■ **Qué hacer**
¿Cómo resumirías en dos oraciones el texto sobre la controversia entre Jesús y los saduceos?

■ **Texto proporcionado**
*****
Introducción
Nos acercamos al final de año litúrgico en el cual hemos seguido, cada domingo, el itinerario del evangelio de Lucas. En éste y en los próximos dos domingos, colocaremos nuestra mirada en la meta de nuestro caminar como discípulos y misioneros del Señor, vamos a fijar nuestros ojos en el cielo nuevo y en la tierra nueva que vendrán al final de los tiempos, en el pleno y definitivo encuentro con Jesús.
Por eso hoy, al asistir a la controversia entre Jesús y los saduceos, colocamos en primer plano nuestra esperanza en la Resurrección. No nacimos para morir sino para vivir. La ridiculización que los saduceos intentan hacer de la vida “más allá” de esta vida, le da ocasión a Jesús para afirmar con fuerza y con una gran destreza en el manejo de textos bíblicos aquello que la revelación va desvelando sólo poco a poco: hasta dónde es capaz de ir la fidelidad de Dios con nosotros.
La resurrección es nuestro destino de gloria, no es una simple trasposición de nuestras condiciones de vida actuales: es un verdadero y completo nacimiento a la vida gracias a la obra amorosa del Dios de la vida. En esta fe se alienta nuestra esperanza, encontramos fuerza a la hora de la tribulación y sentimos impulso para hacer todo lo posible de manera que la vida actual vaya en esa dirección.
1. El texto en su contexto
Hemos acompañado a Jesús en la subida a Jerusalén. Hoy el relato del evangelio nos sitúa en la ciudad santa, en la explanada del Templo, donde Jesús realiza su misión.
Al comienzo del evangelio, Jesús, al cumplir sus doce años, había impresionado en este mismo lugar a los maestros de la Ley, “escuchándolos y haciéndoles preguntas” (2,46). En ese entonces, “todos los que lo oían se admiraban de su inteligencia y de sus respuestas” (2,47).
Esto que había sido anticipado en la infancia de Jesús se realiza ahora plenamente, hasta el punto que al final del relato de hoy “algunos maestros de la Ley le dijeron: «Bien dicho, Maestro. Y ya no se atrevieron a hacerle más preguntas” (20,39-40).
*****
■ **Extracto de origen**

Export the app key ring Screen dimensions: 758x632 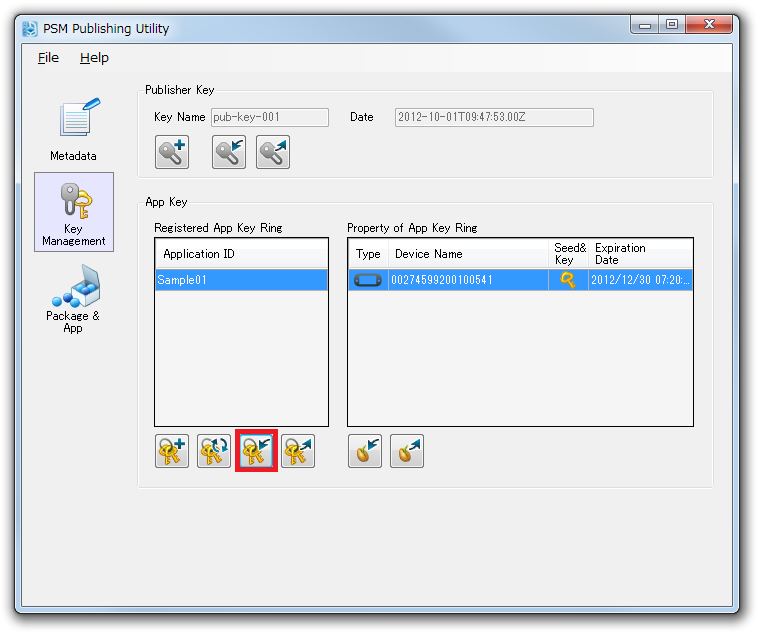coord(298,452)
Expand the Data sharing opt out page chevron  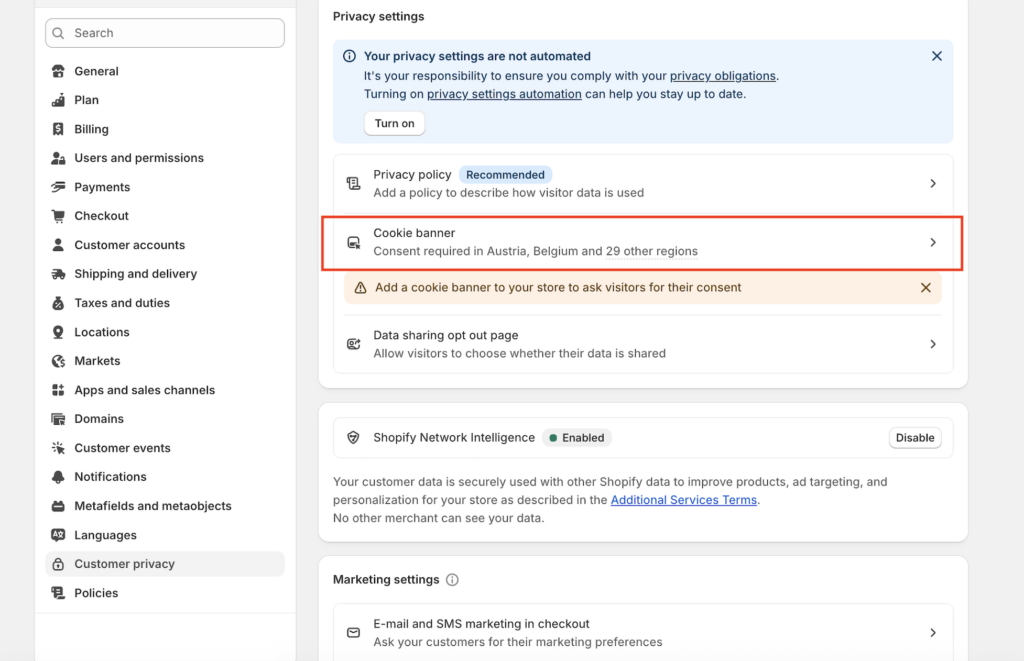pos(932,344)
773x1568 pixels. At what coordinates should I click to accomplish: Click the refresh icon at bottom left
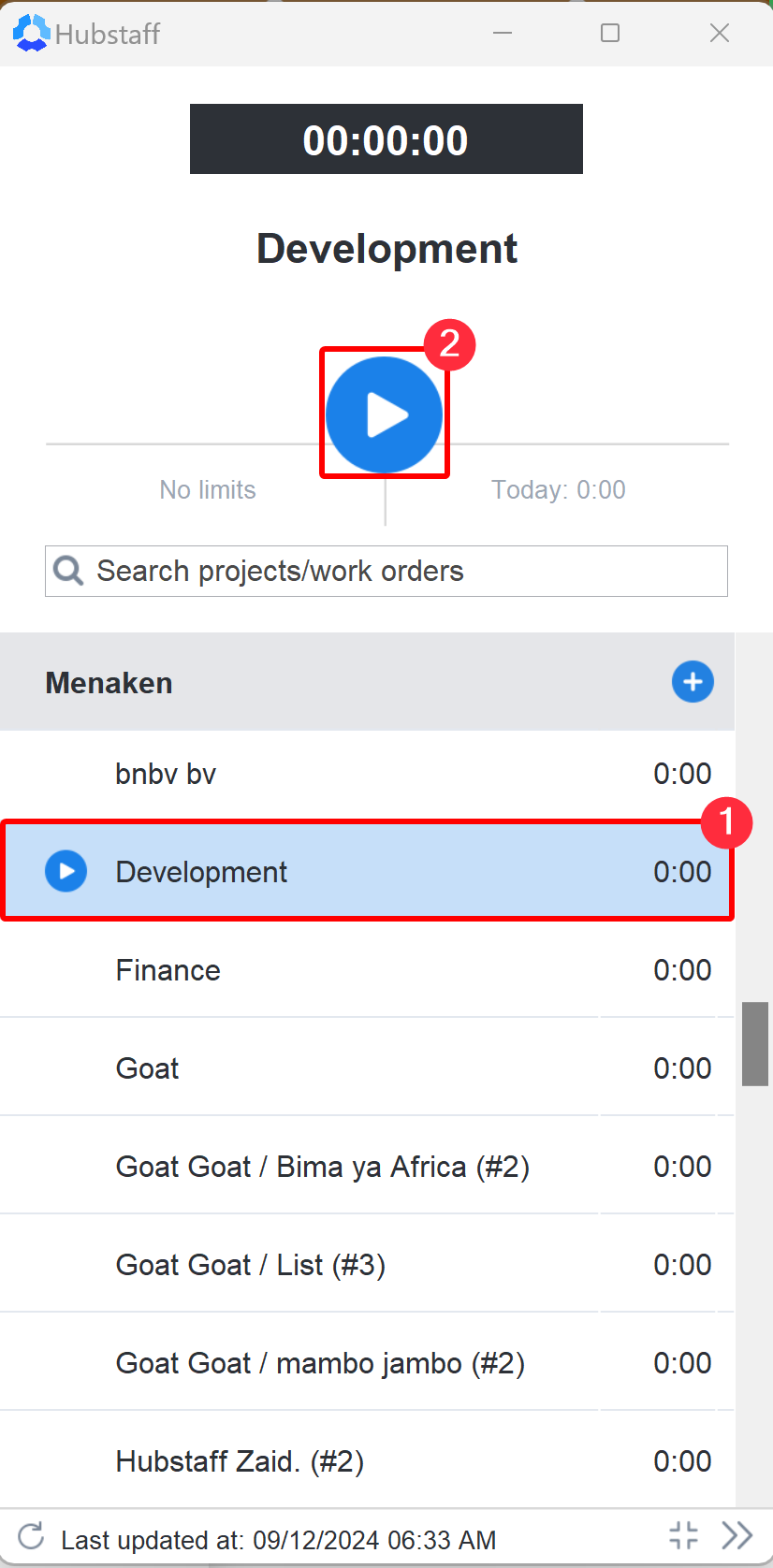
*****
■ **Respuesta**
Al acercarse el final del año litúrgico, la controversia entre Jesús y los saduceos pone en primer plano la esperanza en la Resurrección, que no es una simple trasposición de las condiciones de vida actuales sino un verdadero y completo nacimiento a la vida por obra del Dios de la vida. El relato sitúa a Jesús en la explanada del Templo, donde se realiza plenamente lo anticipado en su infancia, hasta el punto de que los maestros de la Ley ya no se atreven a hacerle más preguntas.